Ковалев брезгливо поморщился, но руку в дыру все-таки просунул.
— Господи, — непонятно к кому воззвал майор, — здесь все только и делают, что в бирюльки играют, нашли моду — пальцы обсасывать. Для чего это… — Ковалев запнулся, бросил испуганный взгляд на Платона и закатил глаза. — Это, это… — задышал он, не замечая, как сползает с него строгий вид. — Это, — еще раз сказал он и опустился на колени, словно за ширмой был тот самый Господь, коего он помянул всуе.
За занавесом что-то чпокнуло, и влажная рука майора, прочертив дугу, шлепнула его по собственному бедру.
Завидев, что гость находится в полном изнеможении и собирается валиться вперед, Платон сильно стукнул жезлом об пол и для острастки еще и ткнул грудастым набалдашником в плечо правозащитника. Тот вздрогнул, с трудом поднялся и торжественно понес божественный палец к выходу.

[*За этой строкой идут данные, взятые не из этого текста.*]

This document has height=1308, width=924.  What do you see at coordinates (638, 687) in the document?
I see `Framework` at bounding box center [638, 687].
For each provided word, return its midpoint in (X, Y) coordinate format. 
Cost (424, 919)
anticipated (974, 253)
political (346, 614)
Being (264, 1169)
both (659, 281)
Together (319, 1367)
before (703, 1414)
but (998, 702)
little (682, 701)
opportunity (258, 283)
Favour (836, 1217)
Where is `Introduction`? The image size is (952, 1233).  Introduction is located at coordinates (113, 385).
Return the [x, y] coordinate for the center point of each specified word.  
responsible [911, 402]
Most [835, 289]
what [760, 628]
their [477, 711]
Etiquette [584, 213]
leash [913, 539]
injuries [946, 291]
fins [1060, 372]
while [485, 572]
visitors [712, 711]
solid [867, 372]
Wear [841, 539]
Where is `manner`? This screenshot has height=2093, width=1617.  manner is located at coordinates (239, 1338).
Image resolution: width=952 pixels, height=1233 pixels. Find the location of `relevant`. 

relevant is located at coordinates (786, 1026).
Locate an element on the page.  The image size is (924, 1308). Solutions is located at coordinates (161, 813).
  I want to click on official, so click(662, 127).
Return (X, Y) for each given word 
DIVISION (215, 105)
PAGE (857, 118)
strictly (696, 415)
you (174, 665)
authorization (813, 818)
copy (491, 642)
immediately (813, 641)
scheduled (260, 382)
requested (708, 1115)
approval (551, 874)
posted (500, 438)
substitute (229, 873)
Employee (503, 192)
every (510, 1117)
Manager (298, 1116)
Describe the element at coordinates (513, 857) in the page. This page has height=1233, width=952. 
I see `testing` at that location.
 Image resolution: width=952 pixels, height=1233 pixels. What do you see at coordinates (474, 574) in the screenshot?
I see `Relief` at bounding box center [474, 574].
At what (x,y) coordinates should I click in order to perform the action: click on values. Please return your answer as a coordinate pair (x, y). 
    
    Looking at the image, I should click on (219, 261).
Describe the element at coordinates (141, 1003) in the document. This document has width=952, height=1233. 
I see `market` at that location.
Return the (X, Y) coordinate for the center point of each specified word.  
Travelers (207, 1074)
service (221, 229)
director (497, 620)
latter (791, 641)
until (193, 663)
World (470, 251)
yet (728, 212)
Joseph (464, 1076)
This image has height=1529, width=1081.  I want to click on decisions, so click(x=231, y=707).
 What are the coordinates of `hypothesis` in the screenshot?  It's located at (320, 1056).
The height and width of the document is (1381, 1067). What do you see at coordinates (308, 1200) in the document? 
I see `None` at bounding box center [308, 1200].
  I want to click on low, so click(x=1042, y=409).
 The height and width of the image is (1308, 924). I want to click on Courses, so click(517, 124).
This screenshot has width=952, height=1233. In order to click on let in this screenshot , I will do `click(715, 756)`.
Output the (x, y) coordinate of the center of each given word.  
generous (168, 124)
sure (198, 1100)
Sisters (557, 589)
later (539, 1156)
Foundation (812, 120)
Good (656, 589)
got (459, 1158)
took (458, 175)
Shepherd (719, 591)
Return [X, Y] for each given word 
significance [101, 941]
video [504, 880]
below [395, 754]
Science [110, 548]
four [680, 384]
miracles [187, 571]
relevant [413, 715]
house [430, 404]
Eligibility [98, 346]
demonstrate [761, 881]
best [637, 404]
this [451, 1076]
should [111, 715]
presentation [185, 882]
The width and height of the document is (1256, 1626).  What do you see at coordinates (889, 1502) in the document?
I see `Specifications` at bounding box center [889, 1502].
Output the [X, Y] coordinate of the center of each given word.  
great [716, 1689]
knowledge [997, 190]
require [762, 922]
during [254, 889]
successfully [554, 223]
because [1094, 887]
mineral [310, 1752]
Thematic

На входе никто не появлялся. Платон грюкнул жезлом еще раз, потом еще. С третьего раза в приоткрывшейся двери возникло растерянное лицо олеарха с примесью других элементалей Вила Невы. Большую часть физиономии скрывали огромные, похожие на экраны первых телевизоров очки, за которыми плавали коричневые амебы Виловых глаз. Он и двигался по лабиринту как амеба — разгребая короткими ручками пространство. При этом его большая, почти квадратная голова покачивалась на плечах по совершенно непредставимым законам — такие кривые описывают танковые пушки и морды синтезированных на компьютерах динозавров.
— Его соизвольство, Вил Нева, наследник свобод и строитель валютных коридоров, гений выручки и усердие накопительства, альфа прозрачности и омега осторожности, Сусанин народовластия, Толстой налогового опрощения, маркшейдер благополучия, гранит тишины, — Платон сделал паузу, — идущий в братья приветствует тебя… О, дважды камень сияющей пирамиды Дающей! — наконец-то правильно, в полном соответствии с Уставом завершил интродукцию Платон.